Methods: We employed a multistate, electronic health record (EHR) based dataset of community health center patients to compare three Latino groups: (1) English-preferring adolescents with English-preferring mothers, (2) Spanish-preferring adolescents with Spanish-preferring mothers, and (3) English-preferring adolescents with Spanish-preferring mothers with non-Hispanic white adolescent-mother pairs for human papilloma virus (HPV), meningococcal, and influenza vaccinations. We adjusted for mother and adolescent demographics and care utilization and stratified by the social deprivation of the family's neighborhood.

Results: Our sample included 56,542 adolescent-mother dyads. Compared with non-Hispanic white dyads, all three groups of Latino dyads had higher odds of adolescent HPV and meningococcal vaccines and higher rates of flu vaccines. Latino dyads with Spanish-preferring mothers had higher vaccination odds/rates than Latino dyads with English-preferring mothers. The effects of variation by neighborhood social deprivation in influenza vaccination rates were minor in comparison to differences by ethnicity/language concordance.
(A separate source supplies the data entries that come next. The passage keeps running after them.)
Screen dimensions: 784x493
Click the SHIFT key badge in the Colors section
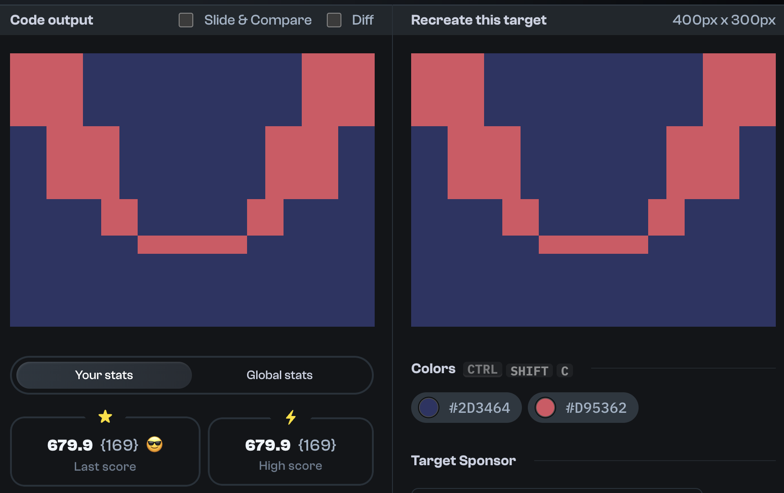529,371
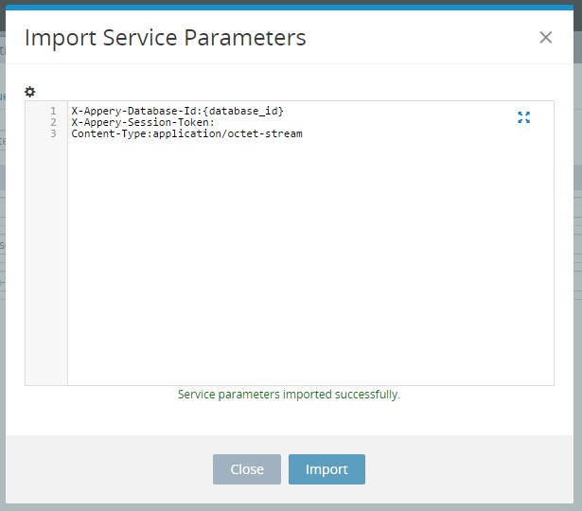Click the Close button
Viewport: 582px width, 511px height.
[x=247, y=469]
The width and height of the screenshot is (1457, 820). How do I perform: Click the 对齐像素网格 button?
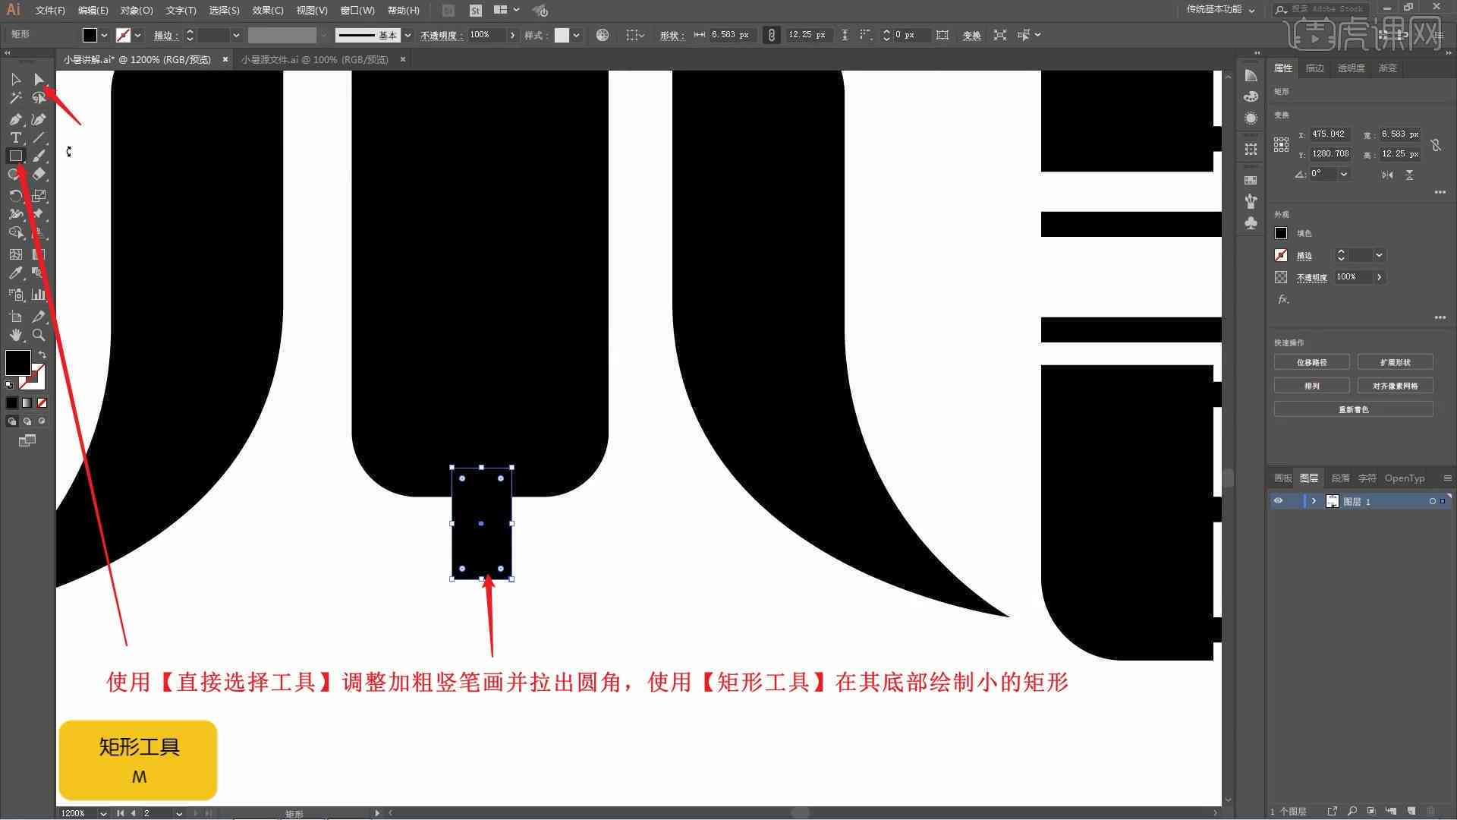[x=1395, y=386]
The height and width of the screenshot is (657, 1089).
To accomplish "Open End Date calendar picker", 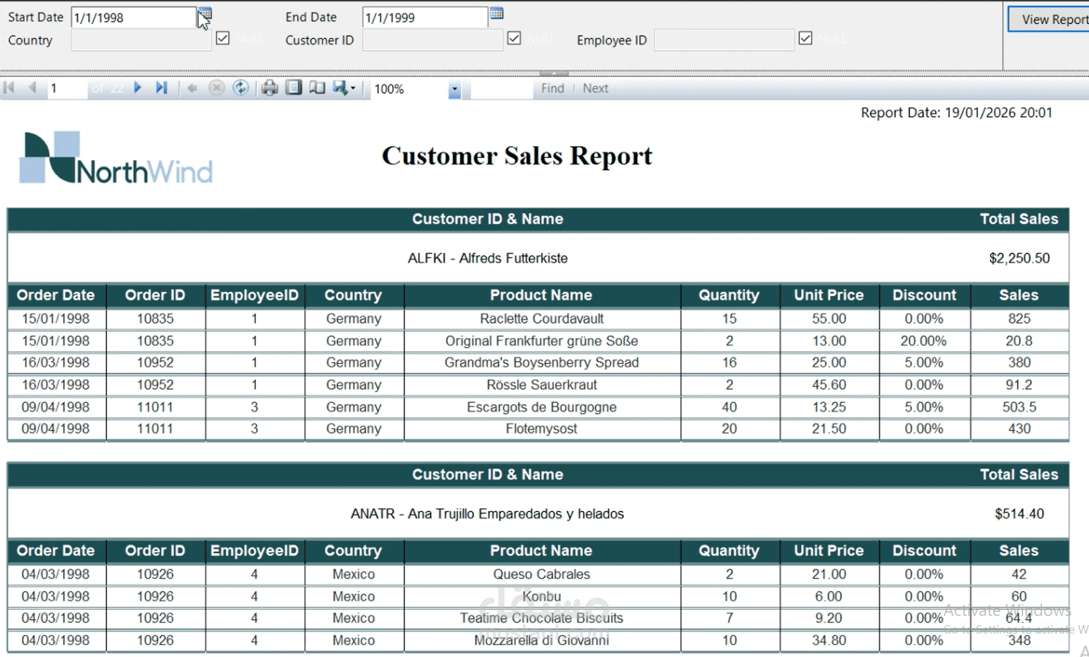I will [496, 14].
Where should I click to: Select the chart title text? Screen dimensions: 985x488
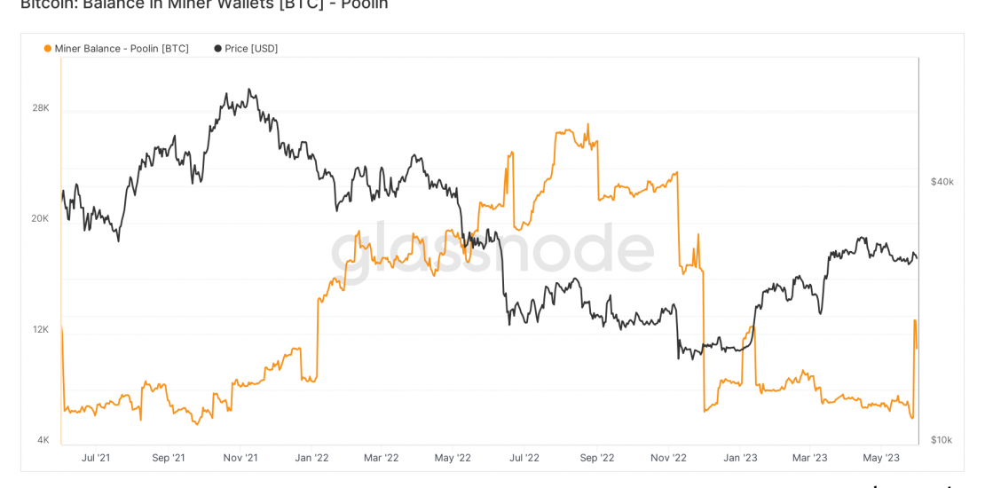click(204, 4)
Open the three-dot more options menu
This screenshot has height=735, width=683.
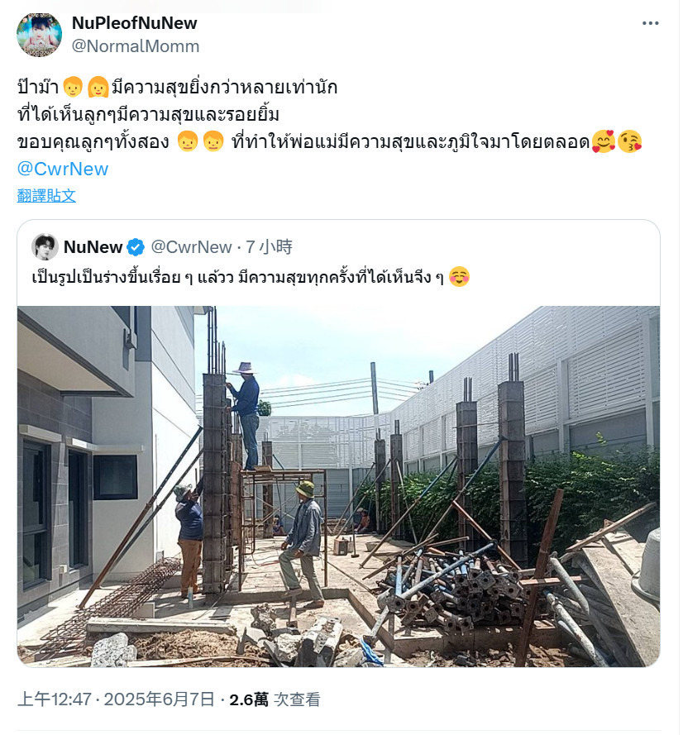(650, 23)
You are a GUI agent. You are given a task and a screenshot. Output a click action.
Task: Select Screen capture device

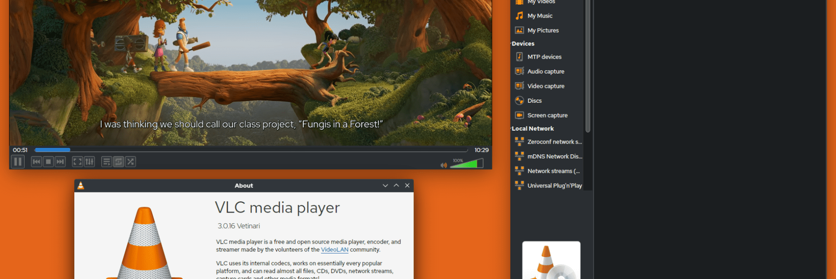(547, 115)
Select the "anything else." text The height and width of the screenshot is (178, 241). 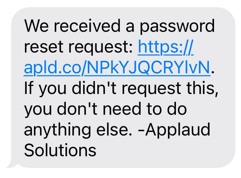coord(78,130)

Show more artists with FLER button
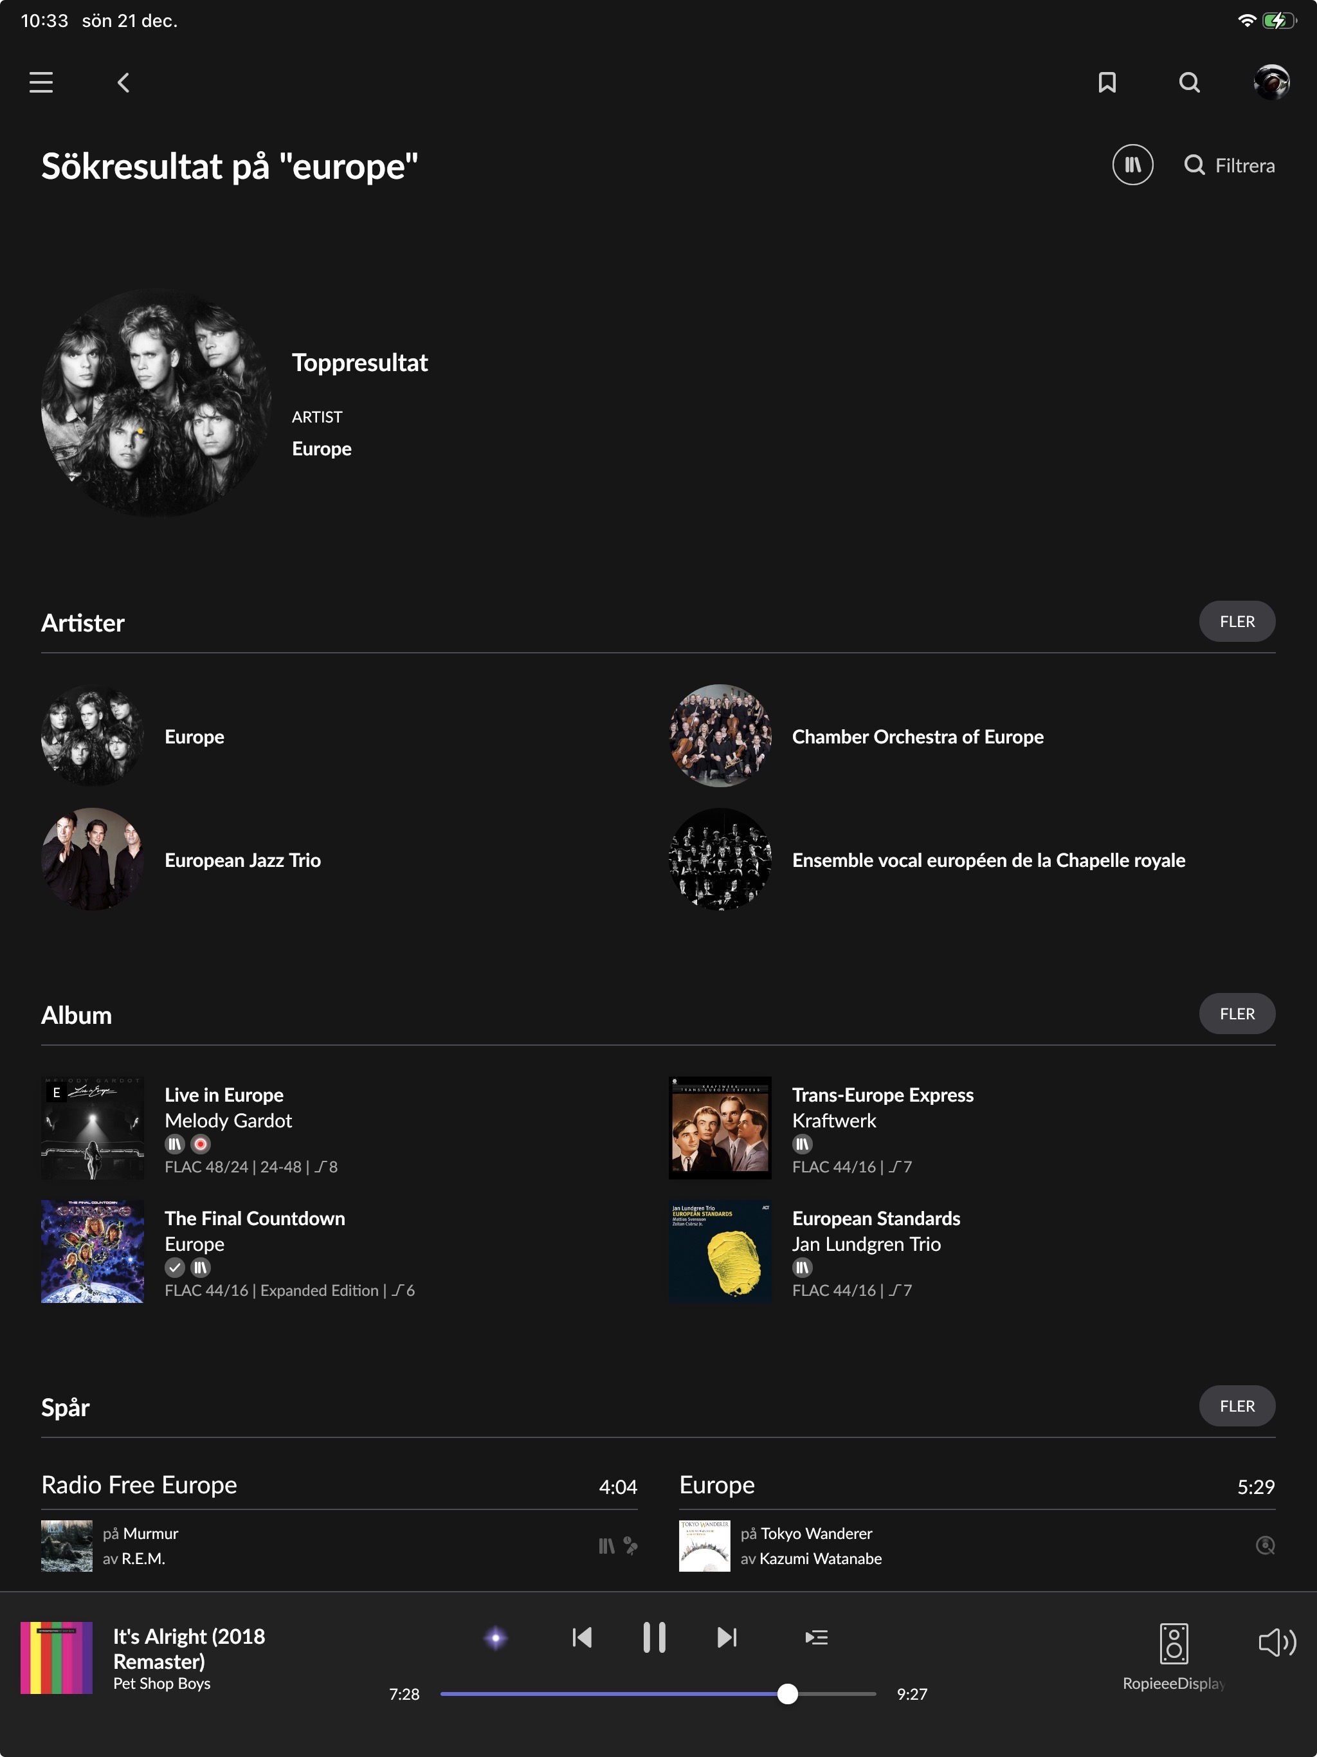pyautogui.click(x=1236, y=622)
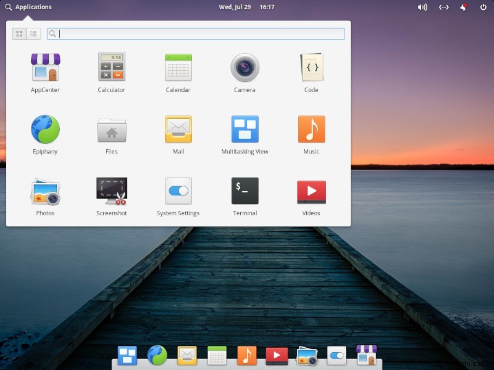Open the sound indicator menu
The height and width of the screenshot is (370, 494).
[422, 7]
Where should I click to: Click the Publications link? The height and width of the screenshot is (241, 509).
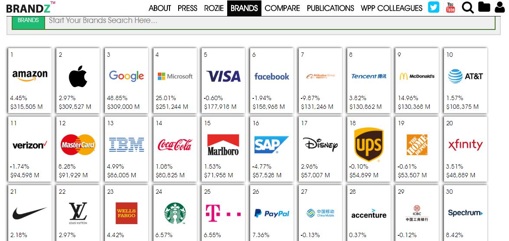[330, 8]
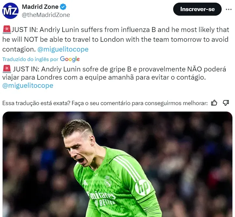Open the Lunin goalkeeper photo
The width and height of the screenshot is (235, 217).
coord(118,164)

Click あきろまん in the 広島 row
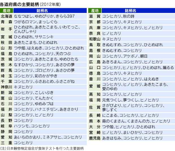tap(111, 62)
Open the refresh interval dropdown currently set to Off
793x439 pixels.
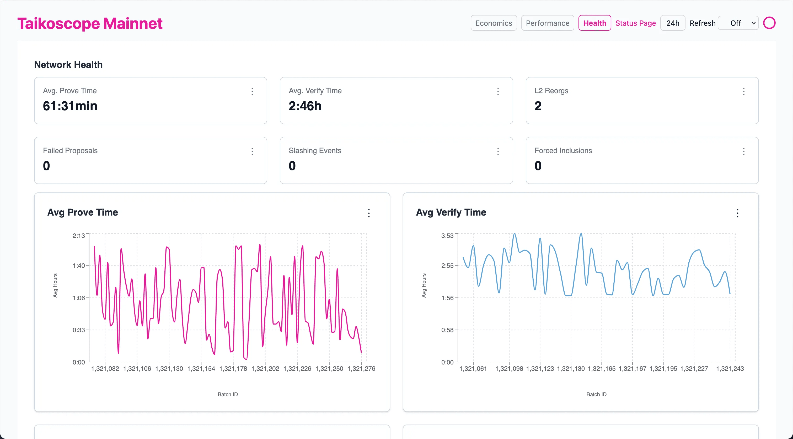point(738,23)
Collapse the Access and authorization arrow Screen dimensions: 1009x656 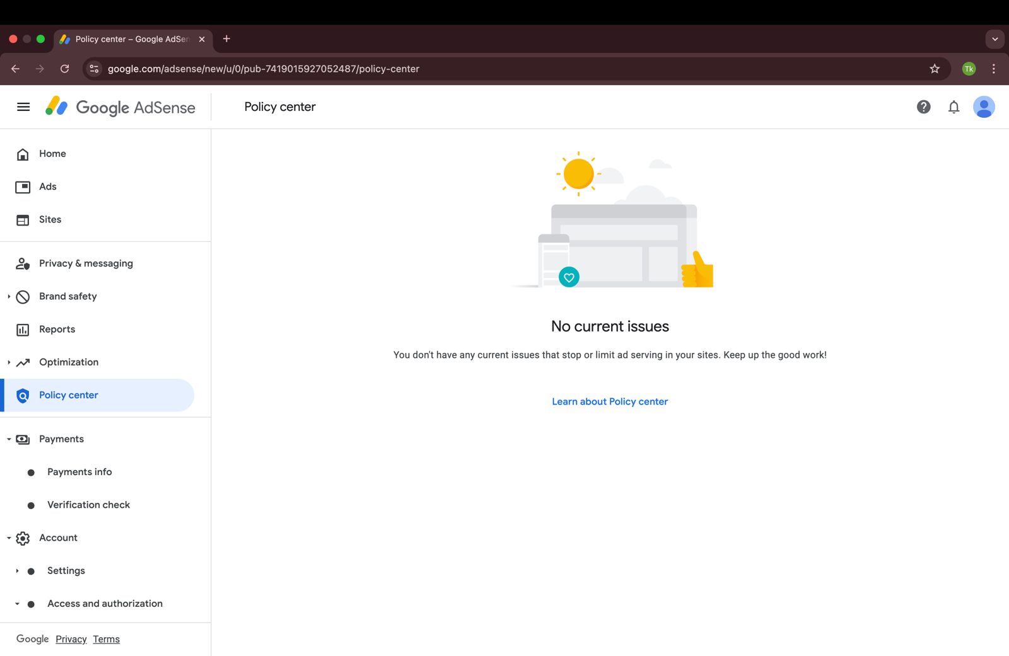(17, 604)
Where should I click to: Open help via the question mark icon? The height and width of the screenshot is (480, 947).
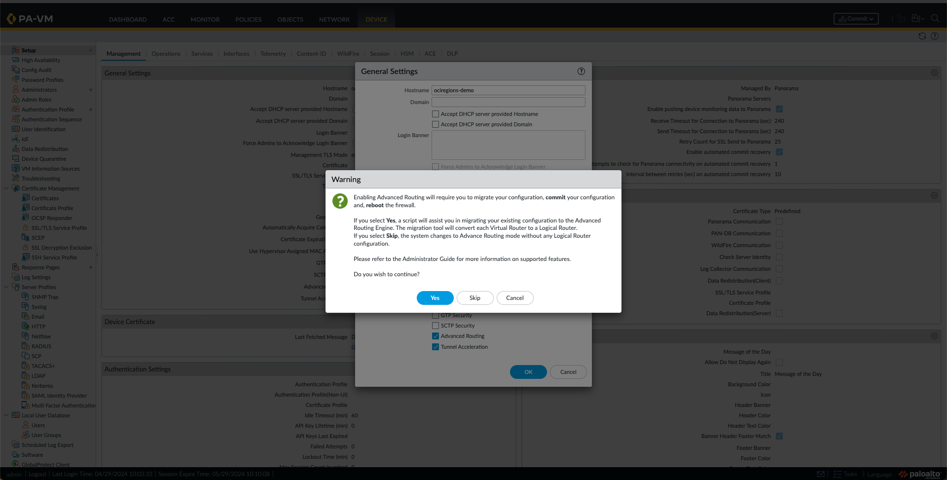pyautogui.click(x=935, y=36)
Conclusion: In a multistate analysis of vaccinations among Latino and non-Latino adolescents, English-preferring adolescents with Spanish-preferring mothers had the highest completion rates and English-preferring non-Hispanic white dyads the lowest. Further research can seek to understand why this language dyad may have an advantage in adolescent vaccination completion.

Keywords: Adolescents; Hispanic-Latino; Vaccination.

Plain language summary

Latino adolescents may face numerous barriers to preventive care—especially routine immunizations, but analyses often focus on single or few factors that may affect the utilization of these services. Our analysis of not only the language preference of Latino adolescents, but the preferred language of their mothers and their neighborhood social adversity demonstrates that English-preferring Latino adolescents with Spanish preferring mothers were most likely to utilize all immunizations we studied, and there were differences in utilization among Latino families by language concordance. This adds to our knowledge of Latino adolescent health care utilization by demonstrating the differences in Latino families, and suggesting that many of these families may have assets for service utilization from which we can learn.